*Work to complete*: Copy the rows below word for word, starting at the line containing "Click hip value 93 cm (36.6 in)" and ending at the line containing "tap(1348, 203)", with both of those lines included. Omit the pictures.

::: The input

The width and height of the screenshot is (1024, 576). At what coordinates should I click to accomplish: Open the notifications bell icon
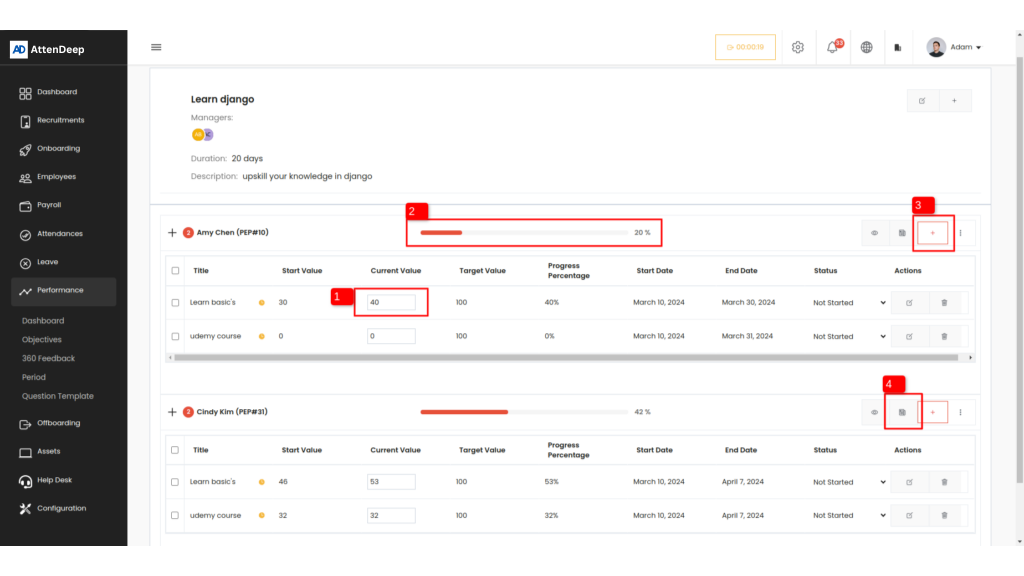(x=832, y=47)
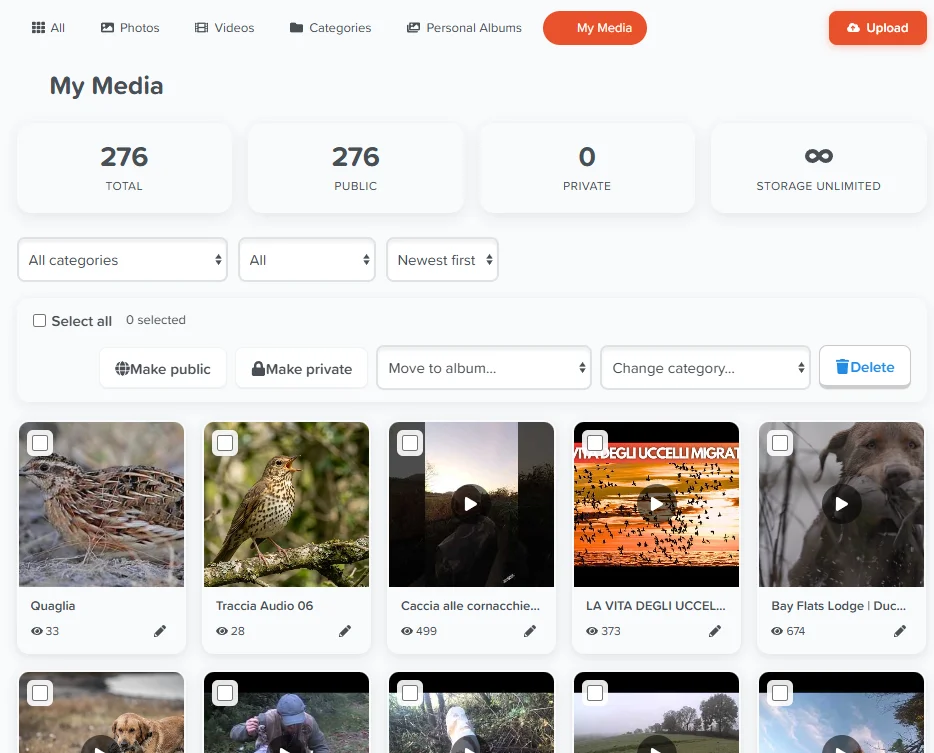Image resolution: width=934 pixels, height=753 pixels.
Task: Click the Make private button
Action: [301, 369]
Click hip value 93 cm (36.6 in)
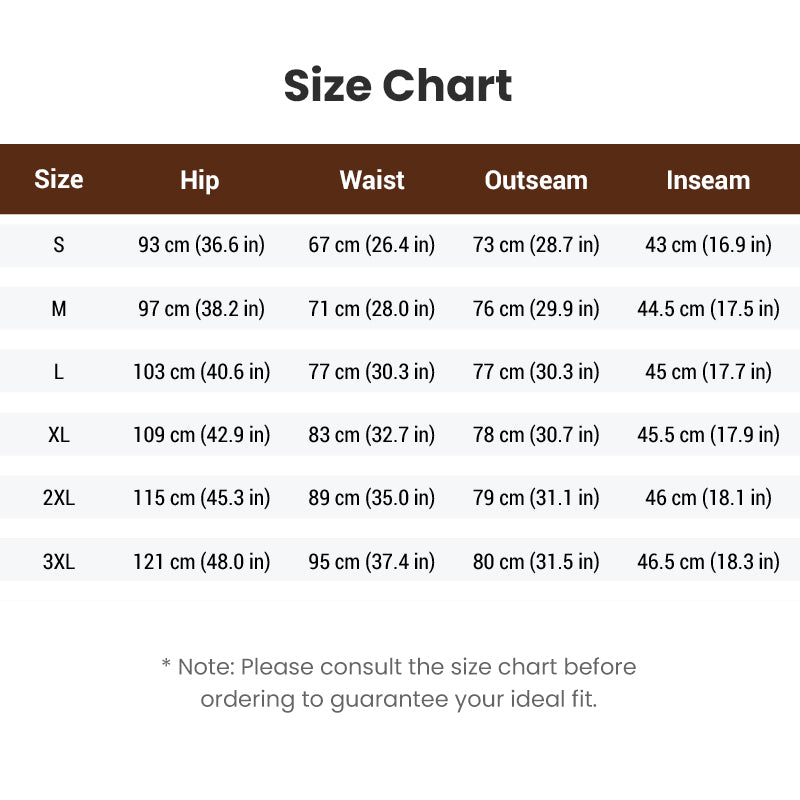Image resolution: width=800 pixels, height=800 pixels. (202, 245)
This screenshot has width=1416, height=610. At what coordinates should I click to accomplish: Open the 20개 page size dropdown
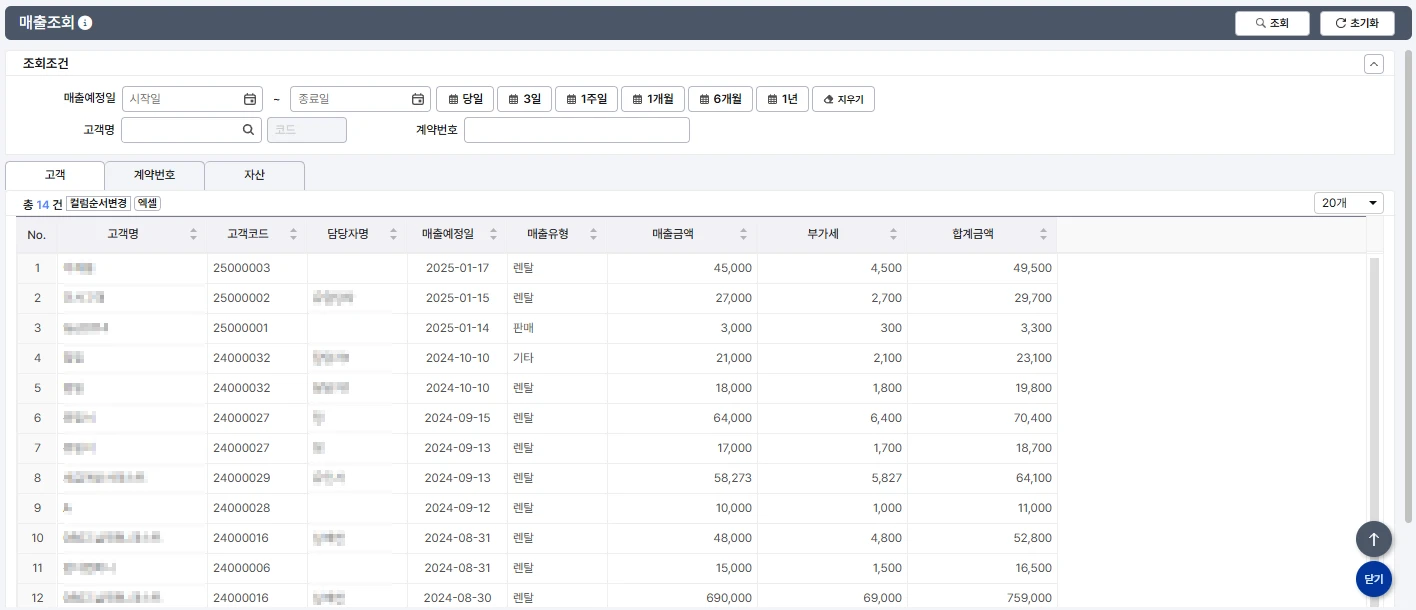tap(1348, 203)
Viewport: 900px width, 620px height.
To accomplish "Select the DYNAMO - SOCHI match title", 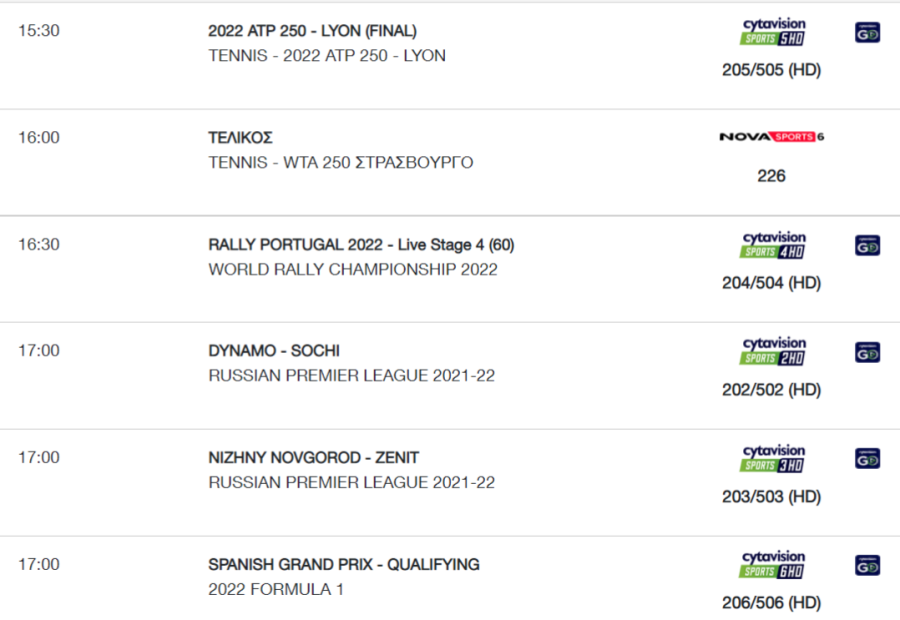I will pos(274,351).
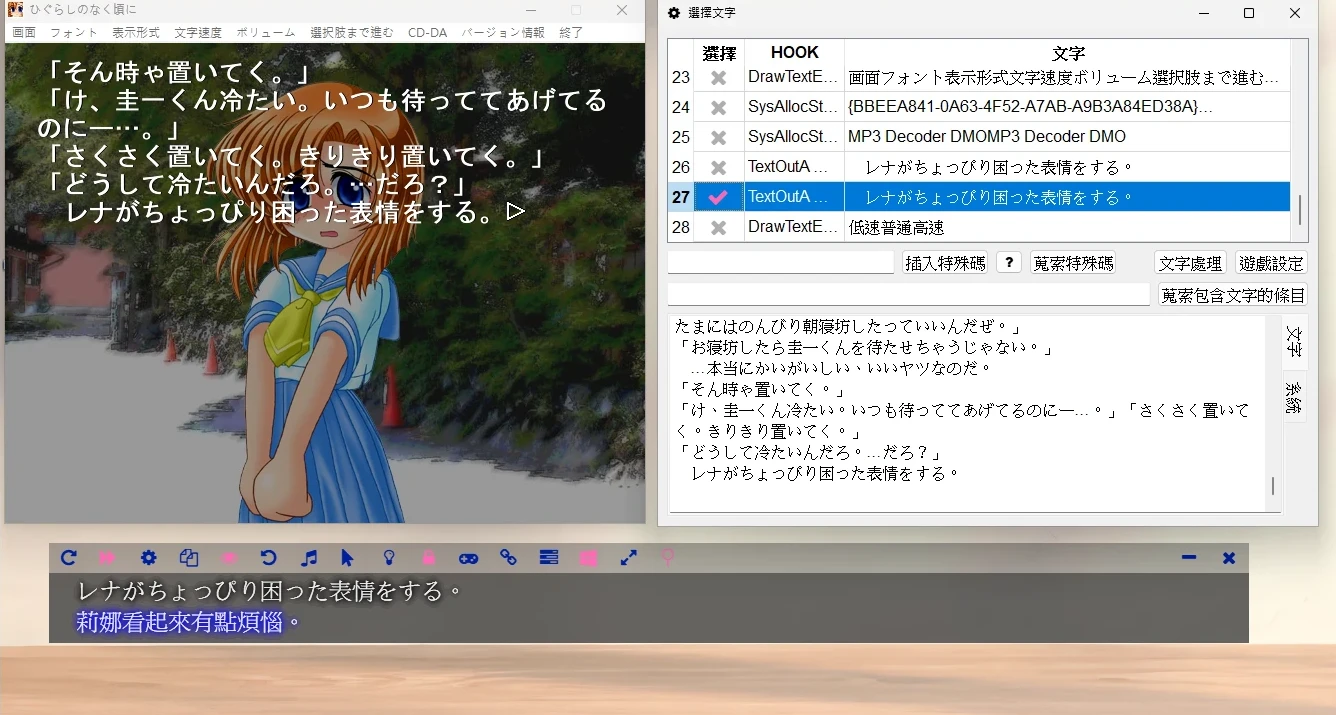Click the fullscreen expand arrows icon
This screenshot has width=1336, height=715.
coord(628,558)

::::::

*Task result*:
Click hip value 93 cm (36.6 in)
Image resolution: width=800 pixels, height=800 pixels. (202, 245)
This screenshot has width=1416, height=610. At what coordinates should I click to accomplish: Open the 20개 page size dropdown
tap(1348, 203)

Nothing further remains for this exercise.